The original posting that generated a lot of good debate on the merits of such an approach.

The OP’s second attempt at gaining the hearts of others, only to be fucking smashed by Ara. Beautiful.

I don’t mean to be sensational about it, but the code presented by Ara was simply gorgeous. It reeked of solid programming and, more importantly, a fundamental understanding that if you’re resorting to “neat tricks,” you your code needs to be smothered into submission.

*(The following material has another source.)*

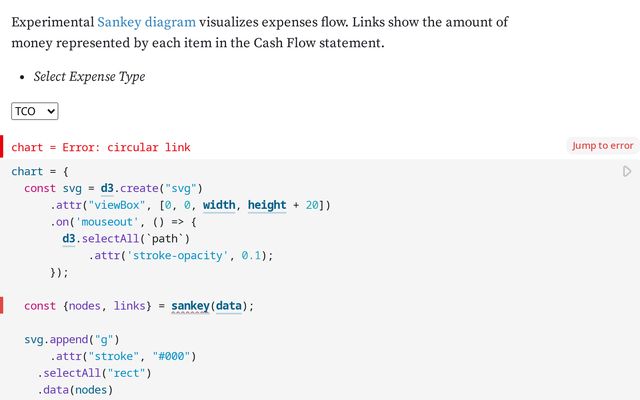The width and height of the screenshot is (640, 400).
Task: Click the d3 reference before .create
Action: [x=107, y=188]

That said, I still like the idea of #as. It’s different, and there are some drawbacks (mentioned on the forum), but I think it’s worth feeling out. It’s easy as hell to implement:

class Object
 
  def as
    yield(self)
  end
 
end

So it’s worth trying.

Here are the two examples in question.

Ara’s suggestion (”traditional” method, in my mind):

guesses = stems.map{|stem| "#{ stem }.#{ guess_extension stem }"}
basenames = transform2 source_files + transform1(guesses)
expanded = basenames.map{|basename| File.join dir basename}

FC’s suggestion with #as:

expanded = stems.map { |stem|
  "#{ stem }.#{ guess_extension stem }"
}.as { |guesses|
  transform2(source_files + transform1(guesses))
}.as { |basenames|
  basenames.map { |basename|
    File.join dir, basename
  }
}

Now, I will not use curly braces for multi-line blocks. Forget about it. Here’s what it looks like with do…end.

expanded = stems.map do |stem|
  "#{ stem }.#{ guess_extension stem }"
end.as do |guesses|
  transform2(source_files + transform1(guesses))
end.as do |basenames|
  basenames.map do |basename|
    File.join dir, basename
  end
end

Not so pretty, is it? It’s definitely less sentence-like than with curly braces.

In the end I suppose it comes down to style and being flexible. If I were so dead-set against { and } for multi-line blocks I could definitely see using it. On the other hand I question my conviction in that area… is it worth missing out on a potentially useful feature just to follow dogma?

Programming. It’s definitely an art.